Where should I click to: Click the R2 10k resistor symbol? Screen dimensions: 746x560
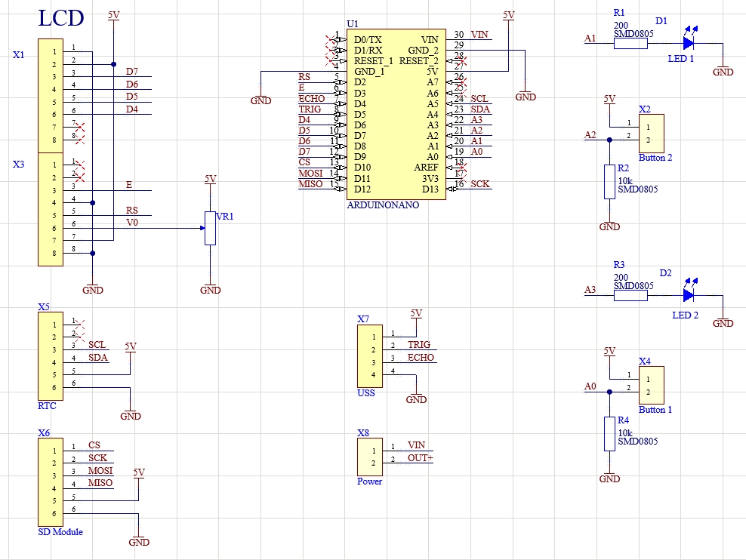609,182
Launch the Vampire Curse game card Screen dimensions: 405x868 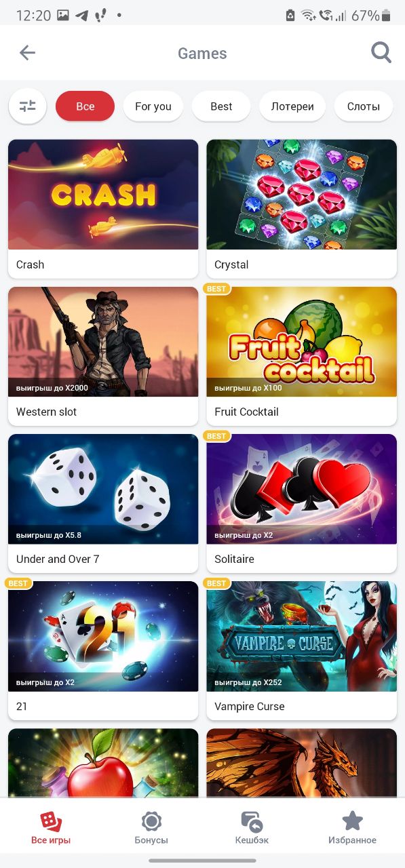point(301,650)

--

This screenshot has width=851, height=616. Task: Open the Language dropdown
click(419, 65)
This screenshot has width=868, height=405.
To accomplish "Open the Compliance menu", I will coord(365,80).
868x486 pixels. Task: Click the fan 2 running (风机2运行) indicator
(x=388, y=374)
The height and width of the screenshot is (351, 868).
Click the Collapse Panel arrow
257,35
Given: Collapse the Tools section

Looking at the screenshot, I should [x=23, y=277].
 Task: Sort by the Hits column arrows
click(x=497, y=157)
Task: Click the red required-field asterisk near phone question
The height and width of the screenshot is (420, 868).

...

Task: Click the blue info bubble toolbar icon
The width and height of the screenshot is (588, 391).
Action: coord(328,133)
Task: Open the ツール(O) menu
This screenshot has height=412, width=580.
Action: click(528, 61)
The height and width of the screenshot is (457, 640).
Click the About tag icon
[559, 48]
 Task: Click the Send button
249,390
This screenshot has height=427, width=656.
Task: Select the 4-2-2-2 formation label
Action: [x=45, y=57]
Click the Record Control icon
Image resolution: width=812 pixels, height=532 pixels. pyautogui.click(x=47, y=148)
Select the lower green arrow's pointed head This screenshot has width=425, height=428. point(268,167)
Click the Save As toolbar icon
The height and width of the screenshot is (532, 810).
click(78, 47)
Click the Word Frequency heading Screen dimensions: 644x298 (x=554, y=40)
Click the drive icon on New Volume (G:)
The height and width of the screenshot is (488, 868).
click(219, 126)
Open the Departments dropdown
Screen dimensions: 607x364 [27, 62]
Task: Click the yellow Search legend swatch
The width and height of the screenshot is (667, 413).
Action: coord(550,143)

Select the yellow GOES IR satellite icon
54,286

**Instructions for the task:** In the entries above, the lines from the one bearing "Given: Collapse the Tools section" up to and including the one bearing "The height and width of the screenshot is (420, 868)." should be transcribed exactly; no other line is wanted.

**Answer for this exercise:**
Given: Collapse the Tools section

Looking at the screenshot, I should [x=23, y=277].
 Task: Sort by the Hits column arrows
click(x=497, y=157)
Task: Click the red required-field asterisk near phone question
The height and width of the screenshot is (420, 868).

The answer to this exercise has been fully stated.